[DIRECTION] Repeat word for word the part of the passage on stakes in Meralco that begins at the words "Another group, led" and stops after "most powerful dynasties.".

* start PASSAGE SHOWN *

Another group, led by Philippine Long Distance Telephone Co (PLDT) (TEL.PS), has about a 43.5 percent interest in Meralco, including PLDT’s 20 percent stake and 13.4 percent held by the Lopez family, one of the Philippines’ most powerful dynasties.
Meralco has become a hot prospect since the government gave permission last month for it to increase power tariffs by up to 27 percent, its first hike since 2003.
It also has a fibre optic and telephone pole network that would benefit PLDT and potentially San Miguel, which plans to move into the telecoms sector as part of a diversification strategy to fuel future growth.
San Miguel began selling out of its core food and beverage business last year to focus on infrastructure and heavy industry.
President Ramon Ang said earlier on Wednesday San Miguel wants to raise $800 million from selling its overseas beer operations and from a public offering of up to 14 percent of its packaging unit. Proceeds would go towards funding its entry into heavy industry and to pay down debt. [ID:nMAN472145]
Ang said his group, with affiliates, had increased its stake in Meralco from the 27 percent stake it bought last year.

* end PASSAGE SHOWN *
* start LISTING *

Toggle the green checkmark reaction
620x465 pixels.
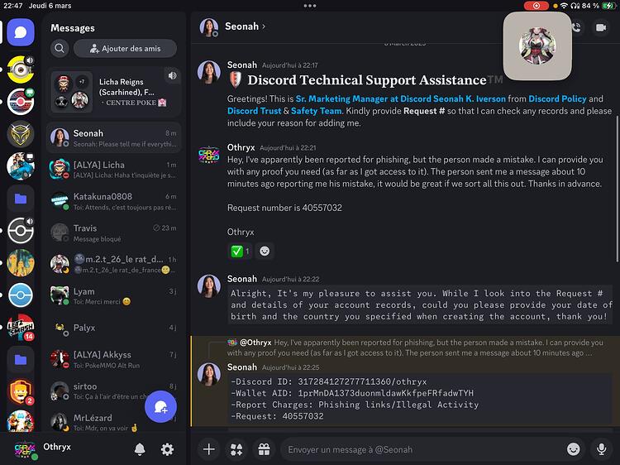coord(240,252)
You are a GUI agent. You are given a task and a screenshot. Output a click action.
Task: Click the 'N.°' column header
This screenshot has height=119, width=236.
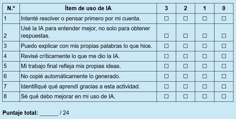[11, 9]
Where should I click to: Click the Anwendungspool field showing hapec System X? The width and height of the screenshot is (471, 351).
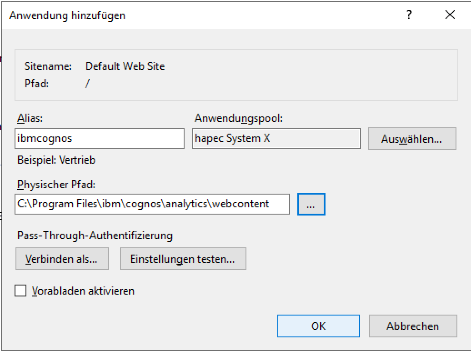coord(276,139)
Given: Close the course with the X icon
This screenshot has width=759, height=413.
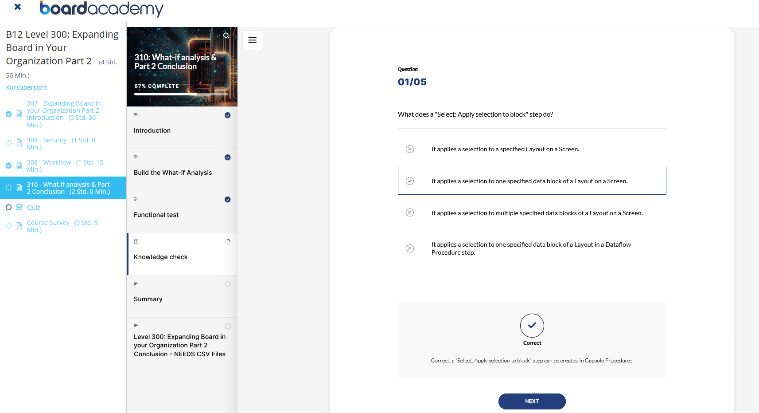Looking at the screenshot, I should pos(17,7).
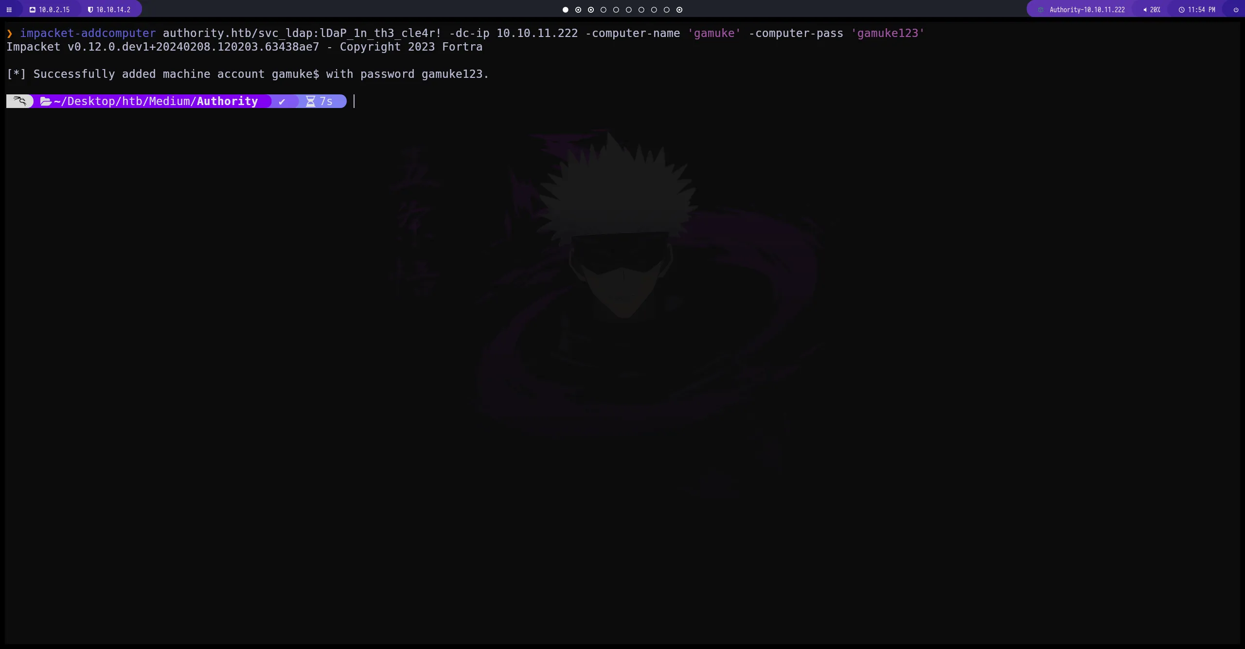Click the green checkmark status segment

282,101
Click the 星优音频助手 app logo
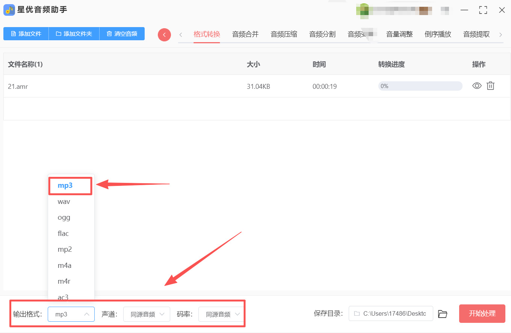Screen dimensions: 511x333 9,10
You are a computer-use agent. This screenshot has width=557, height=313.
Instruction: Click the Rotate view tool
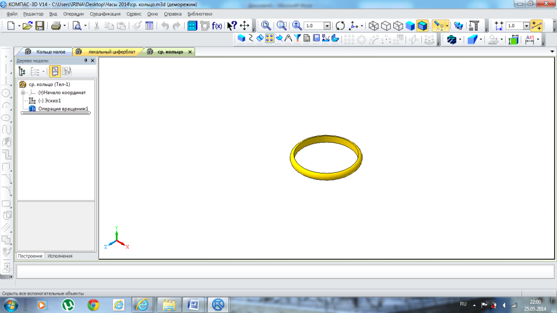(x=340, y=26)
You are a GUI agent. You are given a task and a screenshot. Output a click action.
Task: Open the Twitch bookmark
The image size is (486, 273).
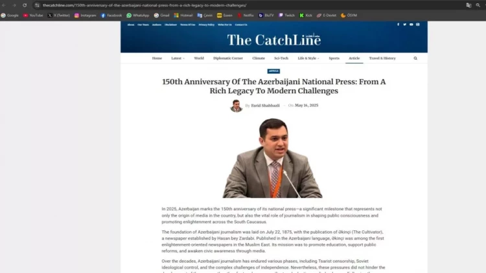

* end LISTING *

[FINAL RESULT]
Another group, led by Philippine Long Distance Telephone Co (PLDT) (TEL.PS), has about a 43.5 percent interest in Meralco, including PLDT’s 20 percent stake and 13.4 percent held by the Lopez family, one of the Philippines’ most powerful dynasties.